Do Efficient Transformers Really Save Computation?
This work addresses the challenge for researchers and practitioners in identifying when to use efficient Transformers, though it is incremental in providing theoretical insights rather than broad practical solutions.
The paper tackled the problem of whether efficient Transformers like Sparse and Linear Transformers truly save computation by analyzing their reasoning capabilities on Chain-of-Thought prompts modeled as Dynamic Programming tasks, finding that they require model sizes scaling with problem size but can be more efficient for a specific class of problems.
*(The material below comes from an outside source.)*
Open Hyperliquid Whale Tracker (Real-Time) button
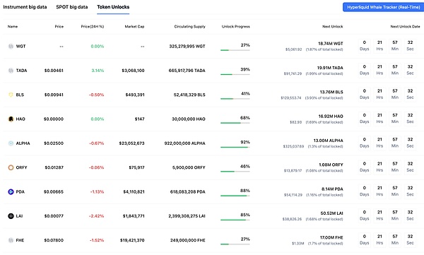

As transformer-based language models are trained on increasingly large datasets and with vast numbers of parameters, finding more efficient alternatives to the standard Transformer has become very valuable. While many efficient Transformers and Transformer alternatives have been proposed, none provide theoretical guarantees that they are a suitable replacement for the standard Transformer. This makes it challenging to identify when to use a specific model and what directions to prioritize for further investigation. In this paper, we aim to understand the capabilities and limitations of efficient Transformers, specifically the Sparse Transformer and the Linear Transformer. We focus on their reasoning capability as exhibited by Chain-of-Thought (CoT) prompts and follow previous works to model them as Dynamic Programming (DP) problems. Our results show that while these models are expressive enough to solve general DP tasks, contrary to expectations, they require a model size that scales with the problem size. Nonetheless, we identify a class of DP problems for which these models can be more efficient than the standard Transformer. We confirm our theoretical results through experiments on representative DP tasks, adding to the understanding of efficient Transformers' practical strengths and weaknesses.